### WHAT YOU HAVE TO DO
Count the lines below that contain the string "Switch", with case taken into account, and reply with only the number.
---+---
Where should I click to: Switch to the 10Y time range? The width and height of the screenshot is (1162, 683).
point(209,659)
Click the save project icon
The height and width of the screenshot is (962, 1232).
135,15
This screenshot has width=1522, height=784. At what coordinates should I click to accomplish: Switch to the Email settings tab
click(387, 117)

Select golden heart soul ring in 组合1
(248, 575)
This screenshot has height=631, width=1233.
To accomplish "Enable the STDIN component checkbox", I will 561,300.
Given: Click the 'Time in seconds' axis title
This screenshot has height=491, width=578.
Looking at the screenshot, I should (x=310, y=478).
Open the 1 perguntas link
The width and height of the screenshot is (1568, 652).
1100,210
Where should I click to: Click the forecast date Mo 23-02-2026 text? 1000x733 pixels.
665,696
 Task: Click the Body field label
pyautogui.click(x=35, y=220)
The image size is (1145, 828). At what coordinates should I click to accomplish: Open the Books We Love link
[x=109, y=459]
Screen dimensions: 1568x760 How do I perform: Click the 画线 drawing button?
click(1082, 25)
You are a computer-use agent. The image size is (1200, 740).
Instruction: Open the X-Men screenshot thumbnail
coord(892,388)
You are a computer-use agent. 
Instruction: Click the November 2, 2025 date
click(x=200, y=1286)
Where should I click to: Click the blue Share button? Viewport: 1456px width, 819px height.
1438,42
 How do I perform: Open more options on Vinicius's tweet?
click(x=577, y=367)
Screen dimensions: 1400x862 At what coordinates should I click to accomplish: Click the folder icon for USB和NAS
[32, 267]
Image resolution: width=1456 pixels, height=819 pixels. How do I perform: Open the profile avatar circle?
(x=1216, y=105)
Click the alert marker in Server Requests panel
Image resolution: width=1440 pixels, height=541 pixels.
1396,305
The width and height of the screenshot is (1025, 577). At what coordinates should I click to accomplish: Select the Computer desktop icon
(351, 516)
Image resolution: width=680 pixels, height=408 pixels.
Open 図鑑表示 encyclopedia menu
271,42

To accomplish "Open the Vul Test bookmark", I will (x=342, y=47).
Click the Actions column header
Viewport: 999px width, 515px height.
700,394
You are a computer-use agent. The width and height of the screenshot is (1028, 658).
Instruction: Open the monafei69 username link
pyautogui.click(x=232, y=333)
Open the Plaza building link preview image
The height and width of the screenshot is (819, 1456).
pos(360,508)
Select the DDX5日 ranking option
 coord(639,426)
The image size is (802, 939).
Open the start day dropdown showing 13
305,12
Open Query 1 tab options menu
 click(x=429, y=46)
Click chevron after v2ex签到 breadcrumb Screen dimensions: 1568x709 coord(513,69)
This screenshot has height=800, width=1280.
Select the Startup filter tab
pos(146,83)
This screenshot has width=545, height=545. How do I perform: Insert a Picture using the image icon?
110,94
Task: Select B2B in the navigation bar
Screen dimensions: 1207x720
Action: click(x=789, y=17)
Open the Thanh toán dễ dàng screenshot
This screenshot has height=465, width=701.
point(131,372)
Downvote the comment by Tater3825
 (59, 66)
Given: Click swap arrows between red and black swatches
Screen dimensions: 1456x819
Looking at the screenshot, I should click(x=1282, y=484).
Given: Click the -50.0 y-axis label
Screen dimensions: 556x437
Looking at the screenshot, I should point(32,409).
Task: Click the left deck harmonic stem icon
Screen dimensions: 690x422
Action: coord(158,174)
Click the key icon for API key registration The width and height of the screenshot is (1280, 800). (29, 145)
---+---
### EXERCISE ANSWER
2